Detection of Arsenic
Poisoning was much more prevalent when there were no methods for detecting them in the human body. Often, a poisoner who was put on trial could not be convicted without factual evidence of the poison being in the victim’s body. It was mostly speculation and circumstantial evidence. However, there are now instrumental methods to determine unknown chemicals and substances found at crime scenes.
Gas Chromatography/Mass Spectrometer (GC/MS)
The picture above is the GC/MS machine that is located in our school. The Gas Chromatographer is responsible for separating chemical mixtures into pure chemicals while the Mass Spectrometer identifies and analyzes the amount of chemicals. In the GC there are the injection port, oven, and column. In the injection port (#1), the mixture is injected into the GC (#2). Because the inject port is heated to 300 degrees Celsius, the chemicals change into gases. The sample travels through the column (#3) which is located inside the oven. The oven is heated, in turn heating the column, and the sample is carried through it by helium. After traveling through the GC the sample moves on to the Mass Spectrometer (#4). In the MS there is the ion source, filter, and detector. A picture of the interior of the MS could not be taken because the covering cannot be removed from it. In the ion source, the molecules are bombarded with electrons, thereby breaking the molecules into ions. The ions continue on to the filter where there is a magnetic field that sorts the ions based on mass. The detector counts the number of ions with the specific mass and the data is sent to a computer (#5) that creates a mass spectrum. An interactive diagram of the GC/MS can be found here.
Inductively Coupled Plasma – Mass Spectrometry (ICP- MS)

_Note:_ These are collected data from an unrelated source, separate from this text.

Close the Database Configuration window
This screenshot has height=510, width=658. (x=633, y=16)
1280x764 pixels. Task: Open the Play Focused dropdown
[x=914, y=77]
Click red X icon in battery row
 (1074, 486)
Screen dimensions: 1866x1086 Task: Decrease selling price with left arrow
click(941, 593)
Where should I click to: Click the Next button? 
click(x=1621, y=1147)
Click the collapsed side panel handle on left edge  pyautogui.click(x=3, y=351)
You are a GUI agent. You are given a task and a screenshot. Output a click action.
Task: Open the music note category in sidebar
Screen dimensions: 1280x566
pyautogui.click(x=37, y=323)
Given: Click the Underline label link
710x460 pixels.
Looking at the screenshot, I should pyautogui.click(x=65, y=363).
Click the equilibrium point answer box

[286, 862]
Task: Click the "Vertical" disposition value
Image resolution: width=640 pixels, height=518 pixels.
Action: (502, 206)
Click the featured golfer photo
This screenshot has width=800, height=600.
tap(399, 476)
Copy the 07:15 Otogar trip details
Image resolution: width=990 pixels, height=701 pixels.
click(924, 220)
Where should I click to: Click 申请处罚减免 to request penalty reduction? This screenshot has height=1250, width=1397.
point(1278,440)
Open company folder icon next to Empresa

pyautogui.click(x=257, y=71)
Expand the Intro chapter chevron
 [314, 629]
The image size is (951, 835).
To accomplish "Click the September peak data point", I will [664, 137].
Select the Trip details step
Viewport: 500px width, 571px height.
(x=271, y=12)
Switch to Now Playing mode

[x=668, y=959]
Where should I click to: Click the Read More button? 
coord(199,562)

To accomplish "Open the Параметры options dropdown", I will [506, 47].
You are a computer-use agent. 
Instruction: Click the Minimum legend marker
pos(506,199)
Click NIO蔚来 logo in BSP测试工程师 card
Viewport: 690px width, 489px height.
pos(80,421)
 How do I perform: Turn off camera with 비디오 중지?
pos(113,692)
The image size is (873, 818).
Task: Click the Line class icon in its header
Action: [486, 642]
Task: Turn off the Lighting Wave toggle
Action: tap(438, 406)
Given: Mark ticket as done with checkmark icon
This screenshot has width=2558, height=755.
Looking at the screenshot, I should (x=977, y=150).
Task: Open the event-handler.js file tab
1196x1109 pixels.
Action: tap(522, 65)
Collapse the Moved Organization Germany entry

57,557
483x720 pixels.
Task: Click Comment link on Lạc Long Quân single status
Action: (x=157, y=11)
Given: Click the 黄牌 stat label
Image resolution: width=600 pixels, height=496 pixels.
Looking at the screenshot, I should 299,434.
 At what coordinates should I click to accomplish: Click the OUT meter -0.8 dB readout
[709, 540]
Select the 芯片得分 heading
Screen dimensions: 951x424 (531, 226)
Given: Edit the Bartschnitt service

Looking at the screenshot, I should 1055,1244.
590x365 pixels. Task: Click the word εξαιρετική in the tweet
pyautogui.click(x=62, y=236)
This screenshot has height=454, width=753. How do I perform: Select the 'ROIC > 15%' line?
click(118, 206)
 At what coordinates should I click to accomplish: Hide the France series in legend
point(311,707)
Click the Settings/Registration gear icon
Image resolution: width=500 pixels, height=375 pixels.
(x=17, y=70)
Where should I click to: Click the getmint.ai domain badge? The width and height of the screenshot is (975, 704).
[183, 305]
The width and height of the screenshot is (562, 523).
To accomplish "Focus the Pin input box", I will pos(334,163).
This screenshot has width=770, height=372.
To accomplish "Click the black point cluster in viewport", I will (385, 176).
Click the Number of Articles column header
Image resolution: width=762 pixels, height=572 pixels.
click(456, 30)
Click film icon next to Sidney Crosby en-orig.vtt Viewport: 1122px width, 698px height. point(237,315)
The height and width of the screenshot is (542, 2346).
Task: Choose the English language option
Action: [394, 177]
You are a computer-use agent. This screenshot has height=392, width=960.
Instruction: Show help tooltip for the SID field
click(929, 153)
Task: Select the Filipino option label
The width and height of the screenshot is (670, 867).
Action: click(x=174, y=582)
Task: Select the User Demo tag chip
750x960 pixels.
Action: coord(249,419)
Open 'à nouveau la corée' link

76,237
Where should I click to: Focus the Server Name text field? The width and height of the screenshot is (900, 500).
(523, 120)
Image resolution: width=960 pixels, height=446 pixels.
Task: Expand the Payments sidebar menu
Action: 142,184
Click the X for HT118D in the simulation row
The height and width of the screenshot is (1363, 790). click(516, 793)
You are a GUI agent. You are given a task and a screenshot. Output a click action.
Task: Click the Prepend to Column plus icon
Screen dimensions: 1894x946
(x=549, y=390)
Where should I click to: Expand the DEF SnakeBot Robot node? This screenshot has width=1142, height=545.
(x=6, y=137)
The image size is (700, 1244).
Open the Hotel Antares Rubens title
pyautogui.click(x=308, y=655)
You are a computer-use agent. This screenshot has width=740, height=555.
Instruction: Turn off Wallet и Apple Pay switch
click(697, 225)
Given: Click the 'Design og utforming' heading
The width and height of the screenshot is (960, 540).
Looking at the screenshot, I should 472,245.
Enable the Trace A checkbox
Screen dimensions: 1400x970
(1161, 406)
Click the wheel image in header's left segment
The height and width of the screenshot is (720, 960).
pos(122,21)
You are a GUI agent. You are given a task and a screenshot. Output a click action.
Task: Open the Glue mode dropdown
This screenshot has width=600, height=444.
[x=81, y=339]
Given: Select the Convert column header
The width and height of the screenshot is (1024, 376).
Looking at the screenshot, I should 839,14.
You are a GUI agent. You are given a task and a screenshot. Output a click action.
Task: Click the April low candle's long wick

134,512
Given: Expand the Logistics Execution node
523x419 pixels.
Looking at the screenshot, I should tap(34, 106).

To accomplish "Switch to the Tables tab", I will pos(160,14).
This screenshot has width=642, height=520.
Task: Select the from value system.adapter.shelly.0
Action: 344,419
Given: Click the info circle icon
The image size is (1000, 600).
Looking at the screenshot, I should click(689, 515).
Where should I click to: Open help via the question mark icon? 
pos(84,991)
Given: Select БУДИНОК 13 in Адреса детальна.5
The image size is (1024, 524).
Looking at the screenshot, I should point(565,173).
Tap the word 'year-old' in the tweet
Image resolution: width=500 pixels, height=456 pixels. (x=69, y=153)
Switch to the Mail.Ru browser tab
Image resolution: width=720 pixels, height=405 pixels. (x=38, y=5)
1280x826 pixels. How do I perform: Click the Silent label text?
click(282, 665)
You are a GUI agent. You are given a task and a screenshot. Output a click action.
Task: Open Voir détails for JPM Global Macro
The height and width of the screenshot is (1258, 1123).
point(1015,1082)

There are 5 main components in the ICP-MS: sample injection system, inductively coupled plasma (ICP), plasma sampling interface, mass spectrometer, and computer. Like the GC-MS machine explained above, the ICP-MS works in a similar fashion. One of the obvious difference is the use of argon plasma for the ICP-MS ion source.A more detailed explanation of ICP-MS is explained here.
The ICP-MS method is the current standard for testing for arsenic. This is because ICP-MS can detect arsenic in samples as small as 10 mg and also allows for the analysis of multiple elements at a time. The ICP-MS method is capable of analyzing elements with larger molar masses, such as arsenic. Another reason ICP-MS is preferred for the detection of arsenic is because the ions created by the ICP discharge tend to be positive. This is helpful for determining if a sample contains arsenic, because as mentioned previously, arsenic (+5) and arsenic (+3) are the most common forms of arsenic.
These instruments are helpful for identifying the presence of poisons in a substance. In a courtroom, a murderer can now be convicted of poisoning because there is evidence to back up any prior accusations. This could be a possible factor for the decrease in poisonings. Now it is harder to get away with poisoning someone. However, there are still instances where poisoning is overlooked.
“Poison is in everything and nothing is without poison. The dosage makes it either a poison or remedy” (Paracelsus). Would you believe it if I told you that arsenic could actually be used as medicine? Well, believe it or not, arsenic was used by Hippocrates to treat ulcers, and in 1786 arsenic was an ingredient in Fowler’s solution that was used to treat asthma to cancer. Arsenic can be a “poison or remedy” but it is infamous as a poison.